Al bajar del escenario, aún con la piel erizada, comprendió lo que había despertado en ella: la sensación de ser observada, deseada, celebrada. No como objeto, sino como presencia. Como fuerza.
Buscó a Juan entre la multitud. Él la miraba con orgullo y algo más: un brillo posesivo que reconocía ese nuevo fuego.
Camila sonrió.
La isla no solo liberaba cuerpos.
También revelaba deseos que ya no querían esconderse.
La cabaña aún conservaba el eco de la música lejana cuando Juan cerró la puerta detrás de ellos. Camila estaba radiante, distinta, con esa seguridad recién descubierta que le brillaba en la piel. Él se acercó despacio, tomándole el rostro con ambas manos.
—No importa el resultado —dijo, mirándola fijo—. Para mí, esta noche fuiste la reina.
La besó con una mezcla de orgullo y deseo, un beso profundo que celebraba todo lo vivido.
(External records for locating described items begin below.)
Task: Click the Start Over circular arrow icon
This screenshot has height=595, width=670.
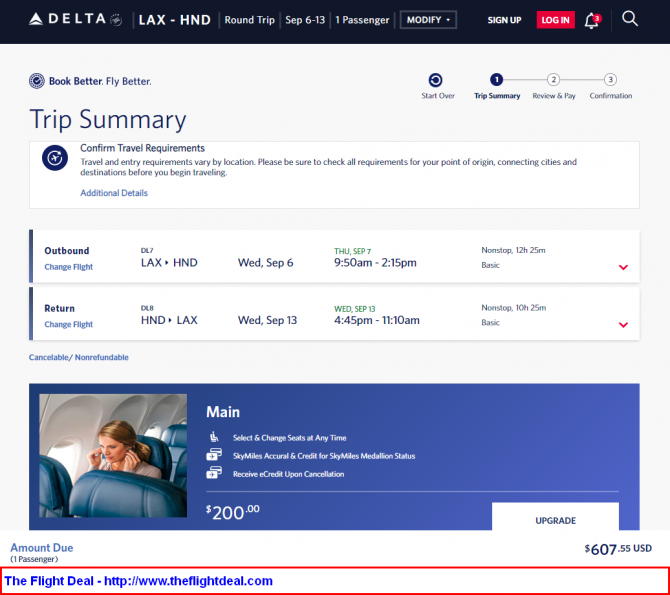Action: (x=435, y=80)
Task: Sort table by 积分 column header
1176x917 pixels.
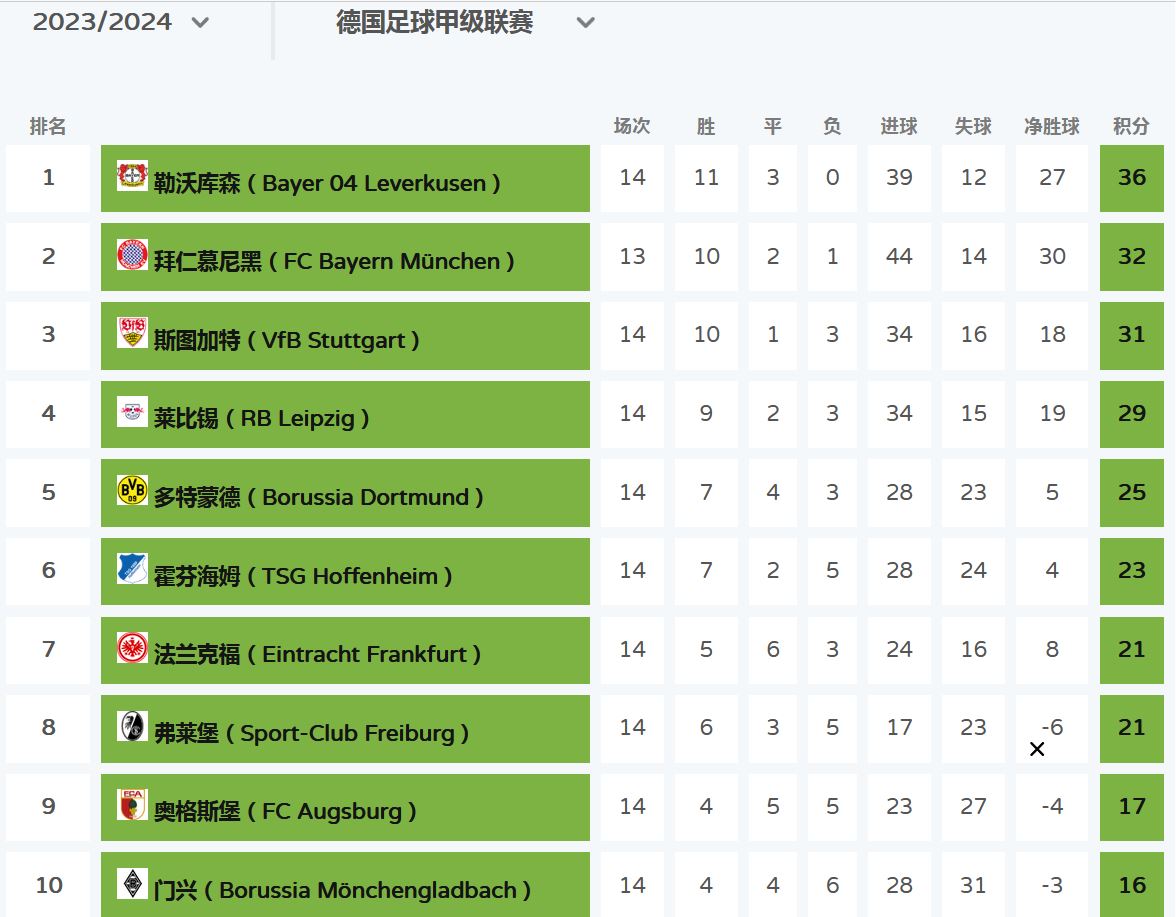Action: click(1131, 127)
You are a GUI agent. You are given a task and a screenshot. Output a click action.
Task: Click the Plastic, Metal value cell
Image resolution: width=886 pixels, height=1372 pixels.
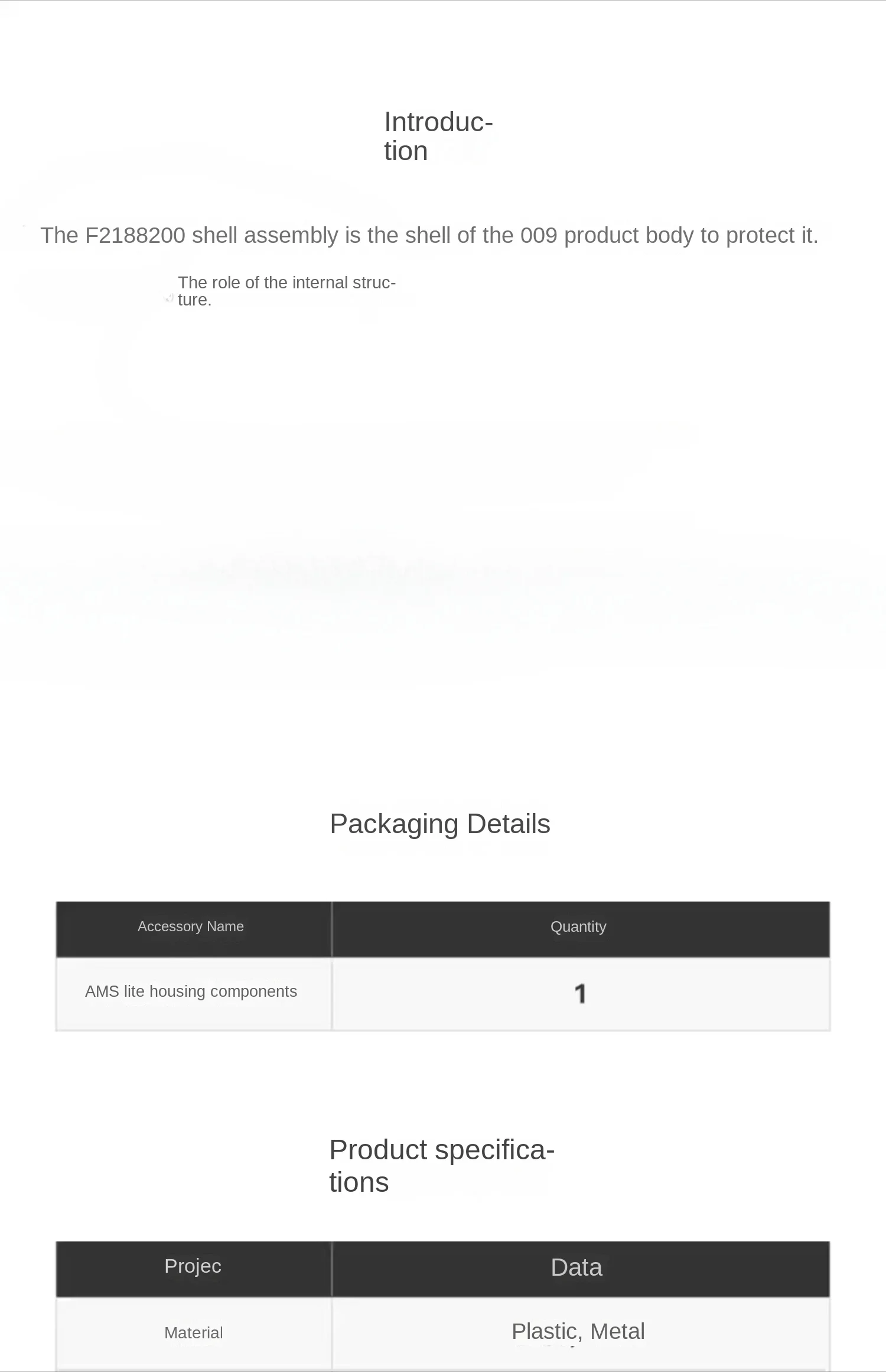click(x=581, y=1333)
Luego descendió lentamente, recorriéndola con atención devota, saboreando sus tetas sudadas, descendió hasta chuparle la concha, haciéndola estremecer hasta que sus piernas buscaron sostén.

La llevó a la cama y la penetró con decisión, sin brusquedad, pero sin dudas. Camila respondió de inmediato, encendida, dejándose guiar primero y luego reclamando su lugar, subiéndose sobre él, marcando el ritmo con autoridad y fuego. Juan la sostuvo con firmeza de las tetas, mirándola como quien contempla algo que le pertenece y al mismo tiempo admira.
—Esta pija es tu trono, mi reina —murmuró, mientras ella se movía con intensidad, segura de sí, dueña del momento.
Luego Juan cambió la posición, colocándola en cuatro, sosteniéndola desde atrás, le metio la pija en la concha, embistiendo duro, su cuerpo chocando contra sus nalgas, llevándola a un final compartido, profundo, donde ambos perdieron el aliento al mismo tiempo.

Juan la atrajo contra su pecho. Camila se acomodó entre sus brazos, aún jadeando, con la piel caliente, la concha mojada y el corazón acelerado. Permanecieron así unos segundos, respirando juntos, como si el mundo exterior no existiera.
Entonces él habló, con la voz baja, sincera.
—Cuando volvamos a la rutina… —dijo— quiero que vengas a vivir conmigo. Como mi pareja.
Hizo una pausa, acariciándole el cabello.
—Y prometo que vamos a regresar a esta isla. Al lugar que nos despertó.
Camila levantó el rostro y sonrió, una sonrisa plena, sin miedo.
La isla había sido el comienzo.
Pero lo que acababan de elegir… era el verdadero viaje.